Basis - Kurs Hochtouren – Sicher gehen in Eis und Schnee


2021 – Ausbildung

Basis - Kurs Hochtouren – Sicher gehen in Eis und Schnee

Du lernst, wie man sicher auf Steigeisen geht. Du weißt, wie man eine Eisschraube setzt und mit Eispickel (oder Trinkflasche) und Bandschlinge einen T-Anker baut. Du trainierst den Aufbau einer „losen Rolle", womit du deinen Seilpartner aus der Gletscherspalte ziehst. Du staunst über die Einsatzmöglichkeiten des Prusik-Knotens, der als Rücklaufsperre fungiert. Du kennst den Achterknoten, den doppelten Bulin, den Schmetterlingsknoten und knüpfst an zwei Karabinern die Gardaschlinge. Das alles und noch viel mehr lernst du im „Basis-Kurs Hochtouren". Und mit Fachübungsleiter Peter Müller hast du einen erfahrenen und geduldigen Ausbilder, der auch weiß, wie man den Zusammenhalt einer Gruppe fördert.

Vom 3. bis zum 8. Juli 2021 quartierten sich Leonie, Felix, Pinchas, Daniel, Lars, Christian und Peter im Taschachhaus (2434m) in den Ötztaler Alpen ein, um von Peter in die Grundlagen des Alpinismus eingeführt zu werden.
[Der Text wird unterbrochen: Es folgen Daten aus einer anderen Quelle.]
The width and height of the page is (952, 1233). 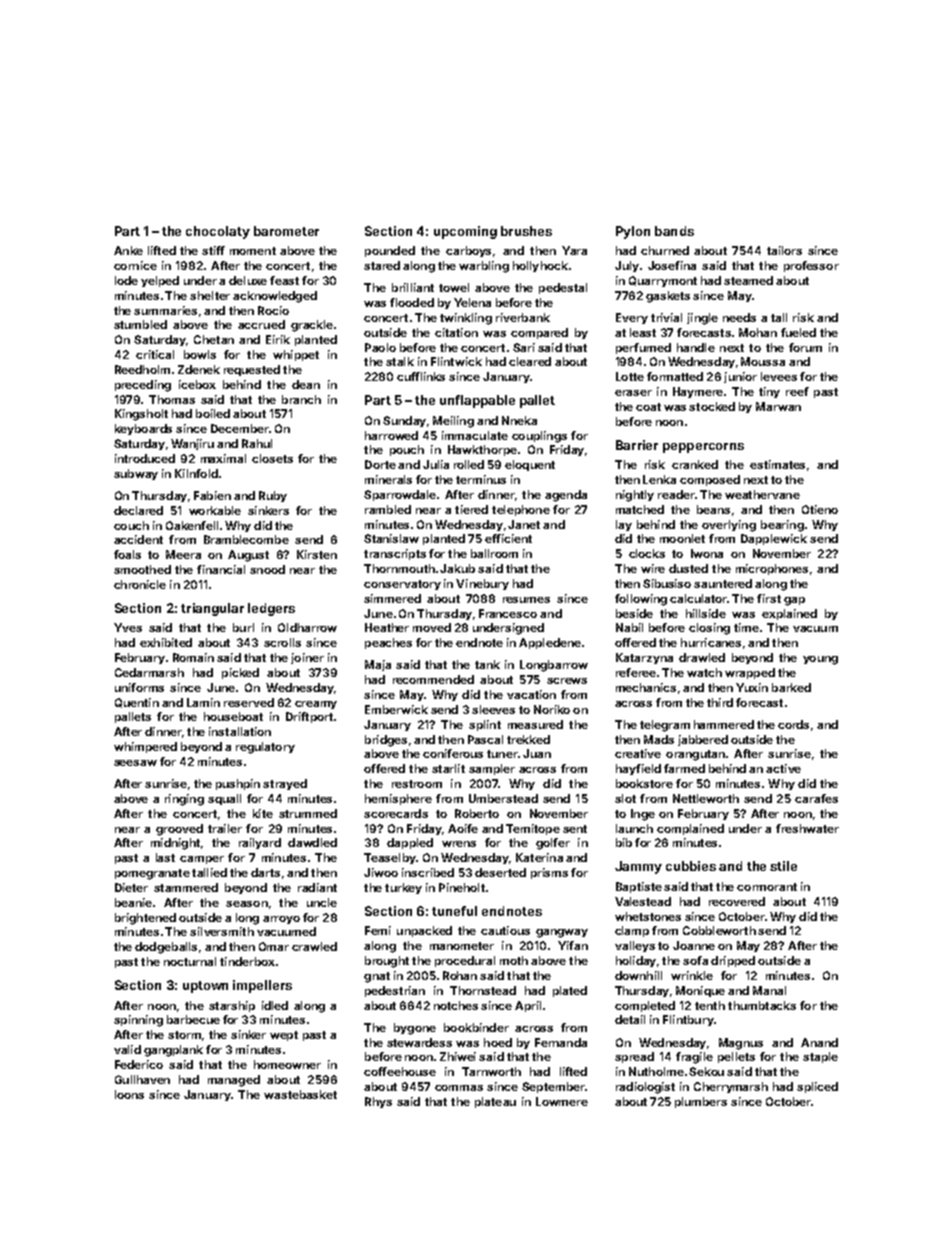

Es folgten prallgefüllte Tage, in denen trotz wechselhafter Witterung auch das Wetter mitspielte. Die ersten beiden Tage vergingen mit Übungen am Gletscher, wobei Aufbau und Praxis der „losen Rolle" im Mittelpunkt standen. Eigenartig, alleine am Seil in der Gletscherspalte zu hängen! Aber auf deine beiden Seilpartner, die dir ab und zu aufmunternde Worte zurufen, kannst du dich verlassen. Möglicherweise hast du am nächsten Tag etliches wieder vergessen. Oder dir unterlaufen ständig Fehler, etwa: mit dem Steigeisen aufs Seil trampeln, die Eigensicherung oder den redundanten Sackstich vergessen, das Seil schlecht aufnehmen, den Garda-Knoten falsch knüpfen. Aber das macht nichts. Denn die Wiederholung bringts und Peter erklärt dir gerne alles noch einmal.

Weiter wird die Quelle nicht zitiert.